The promising efficacy of a risk-based letermovir use strategy in CMV-positive allogeneic hematopoietic cell recipients.

Letermovir is the first approved drug for cytomegalovirus (CMV) infection prophylaxis in adult CMV-positive patients undergoing allogeneic hematopoietic cell transplantation (allo-HCT). Since CMV infection risk varies from patient to patient, we evaluated whether a risk-based strategy could be effective. All consecutive CMV-positive adult patients (median age: 56.0 years, IQR: 43.5-64.0) who underwent allo-HCT between 2015 and 2021 (n=316) were included. Letermovir was not used in Period 1 (2015-2017, n=186), whereas during Period 2 (2018-2021, n=130), letermovir was used in high-risk patients but not in low-risk patients, except in those receiving corticosteroids. In high-risk patients, the incidence of clinically significant CMV infection (csCMVi) in Period 2 was lower as compared to Period 1 (p<0.001) by week 14: 10.5% (95% CI 4.6-19.2) vs 51.6% (41.0-61.3) and week 24: 16.9% (8.9-27.0) vs 52.7% (42.0-62.3), respectively. In low-risk patients, although only 28.6% of patients received letermovir in Period 2, csCMVi incidence was also significantly lower (p=0.003) by week 14: 7.9% (2.9-16.3) vs 29.0% (20.2-38.5) and week 24: 11.2% (4.9-20.5) vs 33.3% (23.9-43.0). Among low-risk patients who did not receive letermovir (n=45), 23 (51.1%) patients experienced transient positive CMV DNA without csCMVi by week 14, while it remained negative in 17 (37.8%) patients.

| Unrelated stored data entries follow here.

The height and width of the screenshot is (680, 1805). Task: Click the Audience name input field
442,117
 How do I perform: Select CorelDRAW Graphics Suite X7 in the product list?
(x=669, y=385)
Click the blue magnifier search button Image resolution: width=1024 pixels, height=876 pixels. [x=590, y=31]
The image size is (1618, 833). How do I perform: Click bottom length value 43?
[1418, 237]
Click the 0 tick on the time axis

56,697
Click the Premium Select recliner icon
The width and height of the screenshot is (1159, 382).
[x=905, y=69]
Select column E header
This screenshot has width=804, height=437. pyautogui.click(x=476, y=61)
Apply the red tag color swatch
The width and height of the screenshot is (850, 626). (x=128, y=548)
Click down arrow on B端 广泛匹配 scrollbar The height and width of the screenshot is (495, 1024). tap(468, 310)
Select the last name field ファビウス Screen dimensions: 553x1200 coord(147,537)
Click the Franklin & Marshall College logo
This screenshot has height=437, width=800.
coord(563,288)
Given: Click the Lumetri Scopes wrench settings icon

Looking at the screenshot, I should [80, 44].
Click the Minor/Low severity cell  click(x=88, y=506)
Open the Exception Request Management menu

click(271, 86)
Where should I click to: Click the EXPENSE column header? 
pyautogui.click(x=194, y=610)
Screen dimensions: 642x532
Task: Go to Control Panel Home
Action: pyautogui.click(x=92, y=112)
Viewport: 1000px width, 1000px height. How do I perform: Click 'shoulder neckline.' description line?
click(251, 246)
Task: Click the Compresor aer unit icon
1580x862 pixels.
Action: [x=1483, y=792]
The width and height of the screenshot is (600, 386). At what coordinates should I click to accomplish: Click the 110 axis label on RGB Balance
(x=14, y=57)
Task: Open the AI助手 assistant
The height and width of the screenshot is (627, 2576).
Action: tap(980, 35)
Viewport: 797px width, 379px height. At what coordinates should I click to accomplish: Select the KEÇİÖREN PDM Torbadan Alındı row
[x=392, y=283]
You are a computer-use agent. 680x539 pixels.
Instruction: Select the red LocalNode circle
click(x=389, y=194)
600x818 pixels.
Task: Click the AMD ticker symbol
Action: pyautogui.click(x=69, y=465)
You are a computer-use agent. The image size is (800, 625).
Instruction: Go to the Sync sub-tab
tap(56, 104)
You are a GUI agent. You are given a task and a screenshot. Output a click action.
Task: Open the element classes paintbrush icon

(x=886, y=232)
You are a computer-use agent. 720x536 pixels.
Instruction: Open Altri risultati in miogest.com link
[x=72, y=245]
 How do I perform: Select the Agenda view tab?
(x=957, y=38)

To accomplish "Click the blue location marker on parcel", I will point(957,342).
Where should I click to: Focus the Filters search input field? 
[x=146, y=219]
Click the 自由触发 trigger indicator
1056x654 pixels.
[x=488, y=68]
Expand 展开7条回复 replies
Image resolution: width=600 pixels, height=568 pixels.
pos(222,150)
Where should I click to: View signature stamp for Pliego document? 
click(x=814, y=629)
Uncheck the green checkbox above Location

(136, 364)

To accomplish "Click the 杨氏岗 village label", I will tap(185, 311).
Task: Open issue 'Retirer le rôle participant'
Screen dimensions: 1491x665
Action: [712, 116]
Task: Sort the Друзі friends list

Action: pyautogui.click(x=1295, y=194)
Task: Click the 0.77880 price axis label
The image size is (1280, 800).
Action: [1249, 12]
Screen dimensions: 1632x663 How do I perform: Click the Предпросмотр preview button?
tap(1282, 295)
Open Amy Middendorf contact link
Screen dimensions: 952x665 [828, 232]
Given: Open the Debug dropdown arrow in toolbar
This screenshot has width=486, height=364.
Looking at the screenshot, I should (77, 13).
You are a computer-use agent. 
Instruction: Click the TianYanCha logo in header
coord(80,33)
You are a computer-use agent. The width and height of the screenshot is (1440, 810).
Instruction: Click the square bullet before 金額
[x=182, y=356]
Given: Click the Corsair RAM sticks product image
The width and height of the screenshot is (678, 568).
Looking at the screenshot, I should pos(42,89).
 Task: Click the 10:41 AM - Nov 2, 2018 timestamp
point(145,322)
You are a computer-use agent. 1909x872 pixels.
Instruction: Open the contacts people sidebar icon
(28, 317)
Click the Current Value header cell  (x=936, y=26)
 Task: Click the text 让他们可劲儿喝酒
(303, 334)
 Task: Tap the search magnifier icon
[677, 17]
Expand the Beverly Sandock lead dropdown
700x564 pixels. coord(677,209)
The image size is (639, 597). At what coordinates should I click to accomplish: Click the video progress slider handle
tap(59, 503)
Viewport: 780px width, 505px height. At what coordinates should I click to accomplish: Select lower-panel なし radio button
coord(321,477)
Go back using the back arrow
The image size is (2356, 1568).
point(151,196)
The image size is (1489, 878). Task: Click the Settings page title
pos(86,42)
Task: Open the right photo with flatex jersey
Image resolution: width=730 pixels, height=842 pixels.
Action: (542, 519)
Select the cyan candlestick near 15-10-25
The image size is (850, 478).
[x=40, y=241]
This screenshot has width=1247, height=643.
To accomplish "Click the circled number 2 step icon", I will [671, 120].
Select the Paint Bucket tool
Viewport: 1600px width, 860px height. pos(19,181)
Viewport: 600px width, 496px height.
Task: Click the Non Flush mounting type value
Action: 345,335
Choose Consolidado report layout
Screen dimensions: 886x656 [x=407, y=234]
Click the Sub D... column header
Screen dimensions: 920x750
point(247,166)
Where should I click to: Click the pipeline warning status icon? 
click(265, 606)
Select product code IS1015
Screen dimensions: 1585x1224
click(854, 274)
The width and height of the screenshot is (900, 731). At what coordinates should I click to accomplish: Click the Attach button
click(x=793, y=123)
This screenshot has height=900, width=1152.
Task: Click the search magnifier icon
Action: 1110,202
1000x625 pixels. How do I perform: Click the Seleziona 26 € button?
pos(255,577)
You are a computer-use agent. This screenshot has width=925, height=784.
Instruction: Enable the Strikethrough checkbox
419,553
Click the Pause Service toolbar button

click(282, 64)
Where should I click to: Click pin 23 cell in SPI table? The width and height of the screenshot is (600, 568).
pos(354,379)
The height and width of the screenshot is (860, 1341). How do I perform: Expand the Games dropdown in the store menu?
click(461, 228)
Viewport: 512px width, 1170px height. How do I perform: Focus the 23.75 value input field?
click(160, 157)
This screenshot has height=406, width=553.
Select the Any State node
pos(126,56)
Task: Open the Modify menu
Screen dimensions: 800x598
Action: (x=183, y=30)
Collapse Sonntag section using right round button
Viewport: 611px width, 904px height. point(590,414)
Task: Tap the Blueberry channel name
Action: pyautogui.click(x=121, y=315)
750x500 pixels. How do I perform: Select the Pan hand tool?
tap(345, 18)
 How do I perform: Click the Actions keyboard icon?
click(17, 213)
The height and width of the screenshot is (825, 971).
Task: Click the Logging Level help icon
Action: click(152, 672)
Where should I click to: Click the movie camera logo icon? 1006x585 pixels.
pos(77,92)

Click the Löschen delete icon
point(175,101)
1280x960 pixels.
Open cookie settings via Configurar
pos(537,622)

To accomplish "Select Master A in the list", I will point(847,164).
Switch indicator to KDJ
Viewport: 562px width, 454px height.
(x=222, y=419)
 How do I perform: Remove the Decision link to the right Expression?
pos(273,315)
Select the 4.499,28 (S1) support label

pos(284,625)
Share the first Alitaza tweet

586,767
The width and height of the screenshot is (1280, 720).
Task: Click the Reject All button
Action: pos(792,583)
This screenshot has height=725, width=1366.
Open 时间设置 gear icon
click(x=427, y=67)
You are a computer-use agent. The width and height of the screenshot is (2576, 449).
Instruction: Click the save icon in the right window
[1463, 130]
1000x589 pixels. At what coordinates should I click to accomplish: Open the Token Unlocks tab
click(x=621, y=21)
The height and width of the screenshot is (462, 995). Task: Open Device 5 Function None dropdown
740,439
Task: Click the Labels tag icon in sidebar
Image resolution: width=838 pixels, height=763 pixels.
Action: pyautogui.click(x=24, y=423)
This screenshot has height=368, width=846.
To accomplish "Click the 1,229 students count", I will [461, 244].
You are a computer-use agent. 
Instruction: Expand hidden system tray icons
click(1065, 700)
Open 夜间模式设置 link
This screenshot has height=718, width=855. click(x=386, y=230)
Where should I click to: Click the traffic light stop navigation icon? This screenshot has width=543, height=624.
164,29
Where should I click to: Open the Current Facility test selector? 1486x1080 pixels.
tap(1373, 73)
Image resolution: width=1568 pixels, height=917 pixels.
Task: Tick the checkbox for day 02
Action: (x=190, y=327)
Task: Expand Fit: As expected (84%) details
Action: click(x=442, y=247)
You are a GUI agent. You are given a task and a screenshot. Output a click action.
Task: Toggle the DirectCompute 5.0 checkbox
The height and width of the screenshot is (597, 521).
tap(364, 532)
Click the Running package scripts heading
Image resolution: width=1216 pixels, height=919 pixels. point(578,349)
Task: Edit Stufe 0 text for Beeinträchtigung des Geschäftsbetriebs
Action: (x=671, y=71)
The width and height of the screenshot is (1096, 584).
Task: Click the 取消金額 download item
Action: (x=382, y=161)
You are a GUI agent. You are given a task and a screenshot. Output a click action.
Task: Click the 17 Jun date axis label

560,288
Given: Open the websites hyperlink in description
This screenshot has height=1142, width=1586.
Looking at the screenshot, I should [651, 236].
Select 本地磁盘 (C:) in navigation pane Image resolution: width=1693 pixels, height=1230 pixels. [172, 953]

In both risk groups, the two periods were comparable for CMV disease, overall survival, progression-free survival, relapse, and non-relapse mortality. We concluded that a risk-based strategy for letermovir use is an effective strategy which maintains the high efficacy of letermovir in high-risk patients but allows some low-risk patients not to use letermovir.